The propagation by cuttings is also very successful, the best time to do is in June and July.

  • For this, choose young shoots that are about 6 to 8 centimeters (2.4 to 3.2 in) long
  • Cut those off right at the base
  • Flowering or budding shoots are unsuitable as they have too little power to root
  • Plant the cuttings in pots filled with sand
  • A mixture of peat and sand is also suitable
  • Slightly moisten the substrate
  • Keep the humidity high up to the roots, for example, by placing the pots in an indoor greenhouse or cover with a translucent foil

The cuttings will develop their first roots after about six weeks and can then be transplanted.

By sowing

If the plants are not pruned after flowering, they usually sow themselves very reliably. You can also sow the collected or bought seeds yourself, either directly in August or September or in preculture between February and April. Sea pinks need cold to germ and therefore need a cold period to break the germ inhibition.

Diseases and pests

Waterlogging leads to root rot and should therefore be avoided at all costs. If the soil is too firm or too wet, the sea thrift must be replanted.


The sea pink is equipped with a robust frost resistance.
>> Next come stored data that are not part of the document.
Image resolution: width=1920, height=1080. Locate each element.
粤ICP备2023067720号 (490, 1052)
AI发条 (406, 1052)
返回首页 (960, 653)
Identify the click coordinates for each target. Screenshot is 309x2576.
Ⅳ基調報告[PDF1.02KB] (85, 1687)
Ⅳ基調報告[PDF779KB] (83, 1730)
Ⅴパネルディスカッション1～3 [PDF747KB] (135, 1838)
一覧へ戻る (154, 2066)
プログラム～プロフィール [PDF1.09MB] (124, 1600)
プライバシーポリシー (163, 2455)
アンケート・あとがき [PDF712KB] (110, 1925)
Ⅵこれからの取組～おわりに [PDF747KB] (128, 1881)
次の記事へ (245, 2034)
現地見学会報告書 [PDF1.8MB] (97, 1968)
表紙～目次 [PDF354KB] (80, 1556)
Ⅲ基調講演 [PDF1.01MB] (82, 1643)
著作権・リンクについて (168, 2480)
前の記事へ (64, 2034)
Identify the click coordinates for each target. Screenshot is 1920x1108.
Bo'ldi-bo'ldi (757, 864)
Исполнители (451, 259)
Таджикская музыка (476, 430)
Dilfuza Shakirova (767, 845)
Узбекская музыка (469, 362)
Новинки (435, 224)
Even temperatures of -32 °C / -25 °F do not cause any problems. The evergreen foliage also acts as a natural protective cover for the root ball. In the limited substrate volume of the balcony box or pot, however, there is a risk that the root ball will freeze through. Planters with a diameter of less than 30 cm (12 in) are therefore placed in a light, frost-free winter area. Where this plan fails due to a lack of space, hobby gardeners simply put the pot on wood, away from the ground and wrap it with fleece.

Use in the garden

In addition to its suitability for rock gardens, the sea pink also looks different as a bed partner or in a bucket. Like many plants for rock gardens, it is also suitable for edging, wall joints, dry stone walls, south embankments, prairie- and heather gardens. The sea pink looks very nice in combination with thyme, viola, cinquefoil, catnip or speedwell. But sea pinks can also simply be planted in the lawn. This way you can make the area bloom blazingly fast.

In coastal regions, the plants leaves are harvested with residual sea salt and used to stimulate kidney function and treat obesity. In the past, the sea pink was even used for epilepsy.